◆ **What is required**: Output the data from the line with "Where should I" up to and including the line with "Looking at the screenshot, I should click(21, 113).", leaving out the pictures.

◆ **Information shown**:
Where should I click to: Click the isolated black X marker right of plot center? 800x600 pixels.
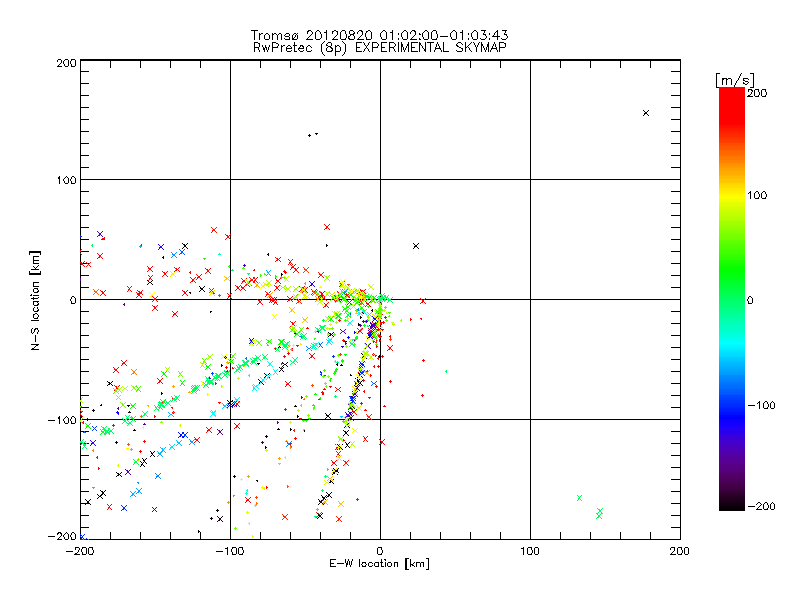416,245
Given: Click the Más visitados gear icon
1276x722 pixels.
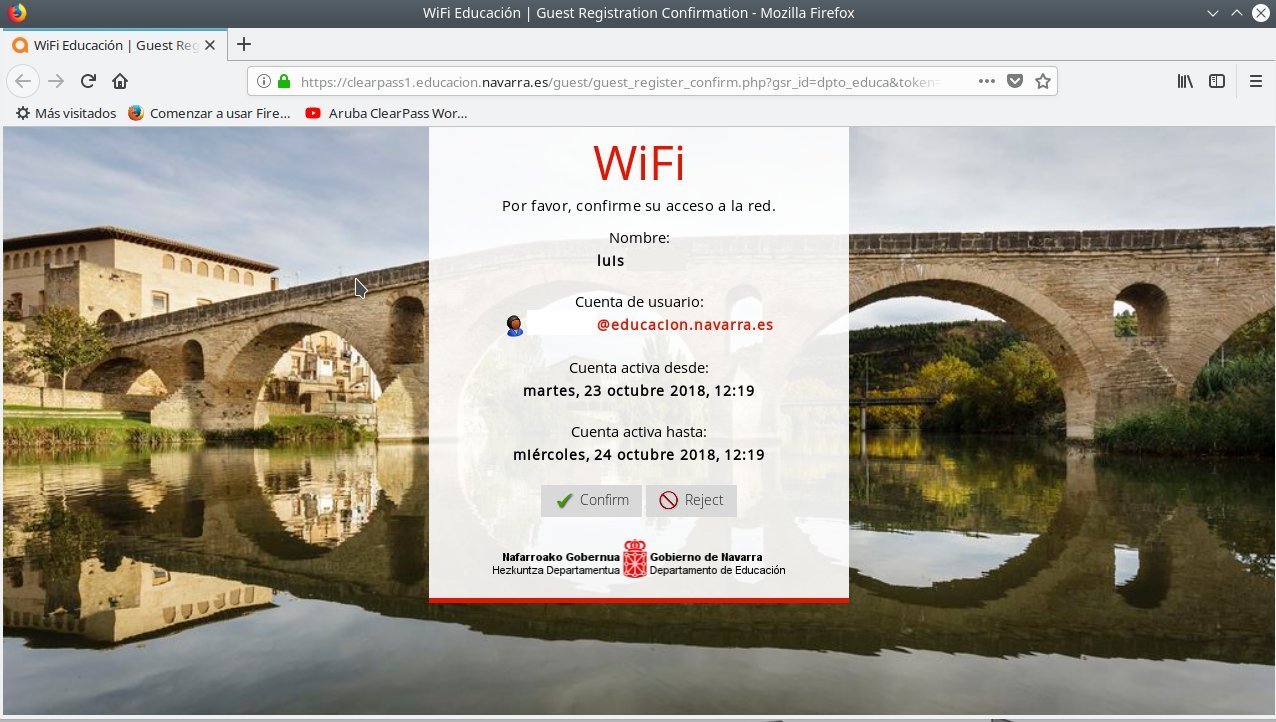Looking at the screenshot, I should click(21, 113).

...

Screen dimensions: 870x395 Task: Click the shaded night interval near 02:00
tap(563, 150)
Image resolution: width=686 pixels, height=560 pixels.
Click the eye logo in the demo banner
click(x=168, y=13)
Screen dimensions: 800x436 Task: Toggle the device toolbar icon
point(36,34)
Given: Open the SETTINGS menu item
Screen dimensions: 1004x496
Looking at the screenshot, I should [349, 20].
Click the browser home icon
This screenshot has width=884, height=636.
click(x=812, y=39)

...

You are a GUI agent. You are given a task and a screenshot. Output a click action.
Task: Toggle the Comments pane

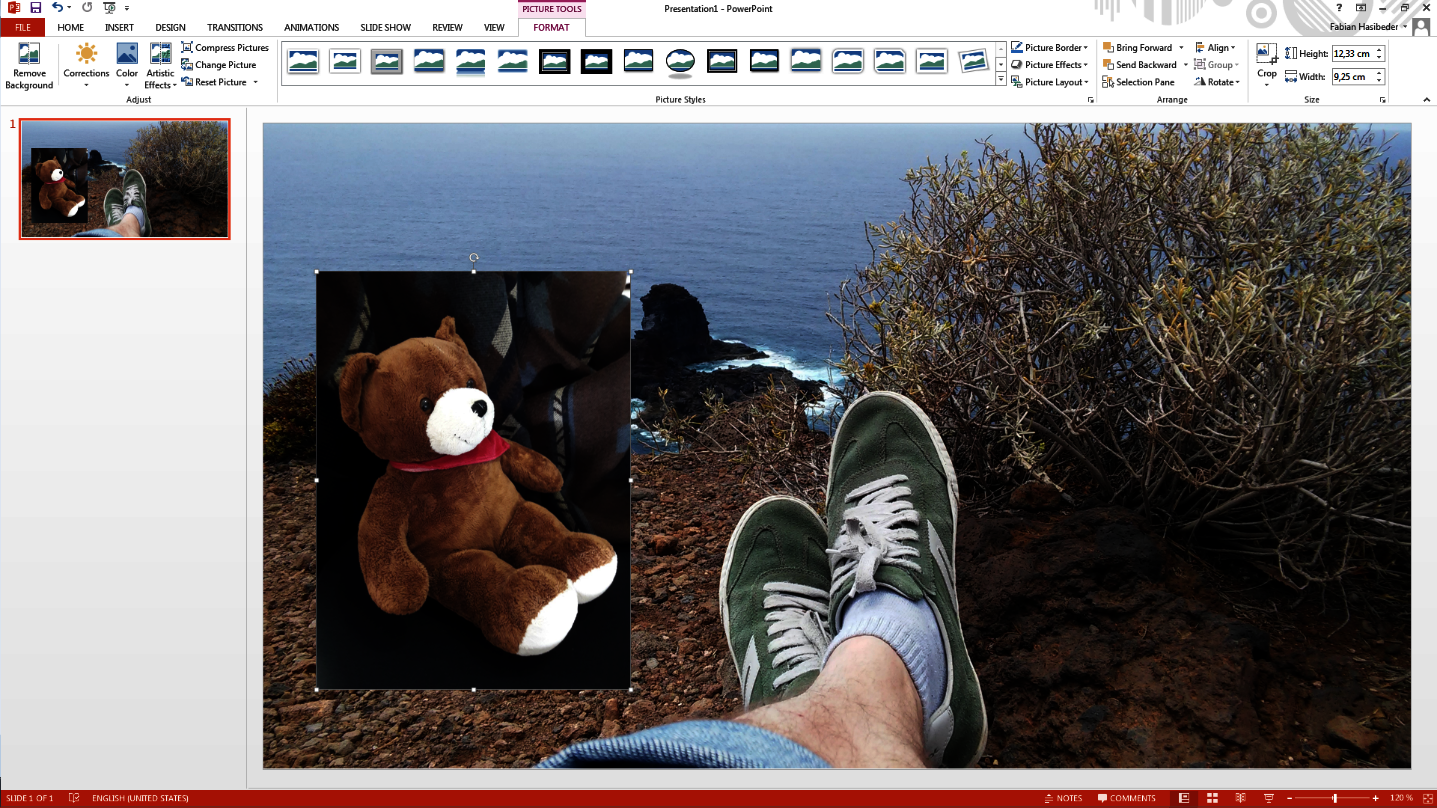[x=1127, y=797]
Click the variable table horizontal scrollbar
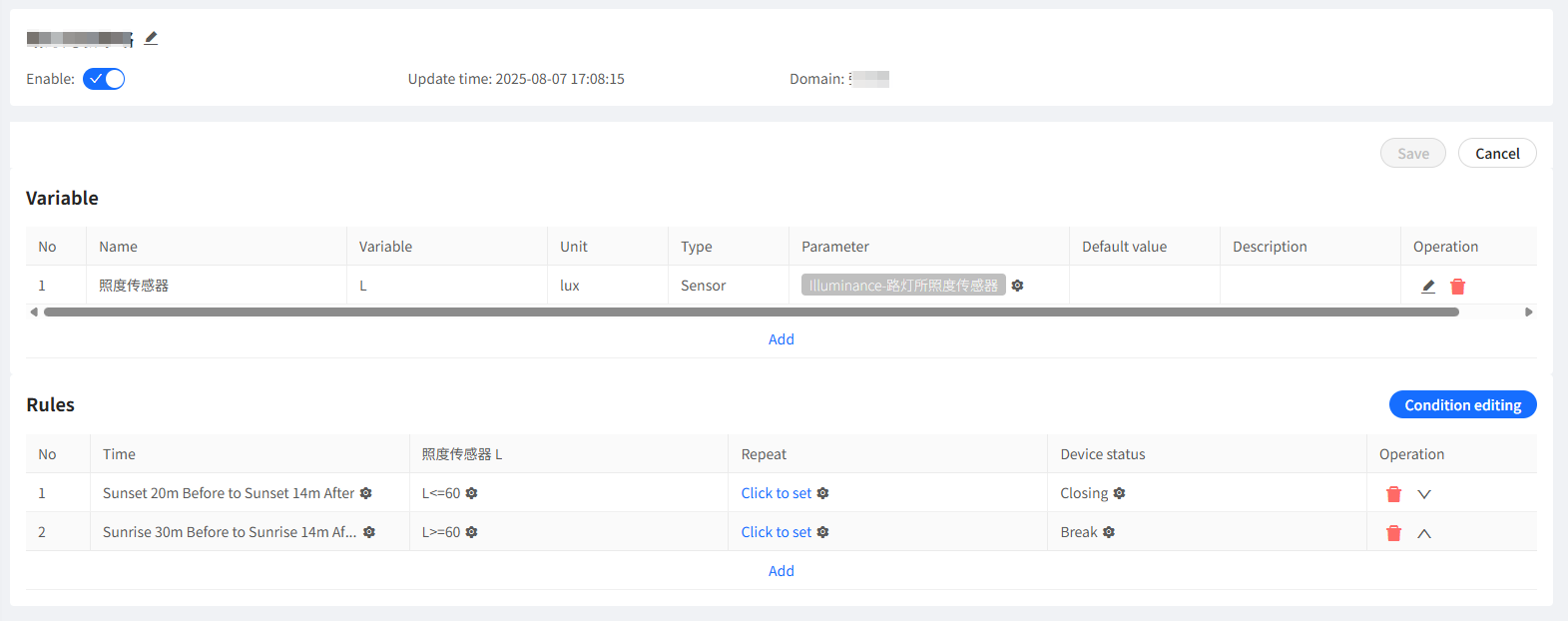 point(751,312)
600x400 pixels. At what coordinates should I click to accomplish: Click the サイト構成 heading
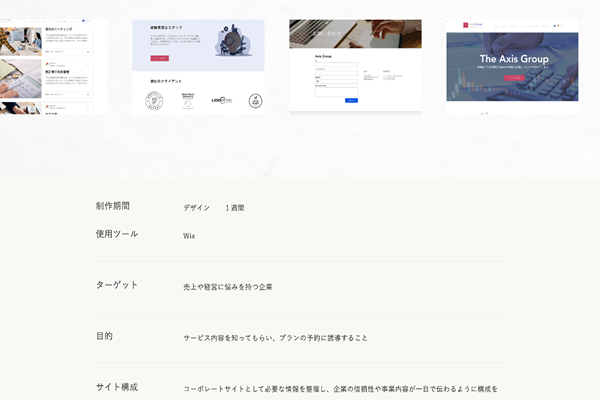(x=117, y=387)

◆ **Task answer**:
Where should I click to: Click the isolated black X marker right of plot center? 800x600 pixels.
416,245
Given: Click the Más visitados gear icon
1276x722 pixels.
Looking at the screenshot, I should click(21, 113).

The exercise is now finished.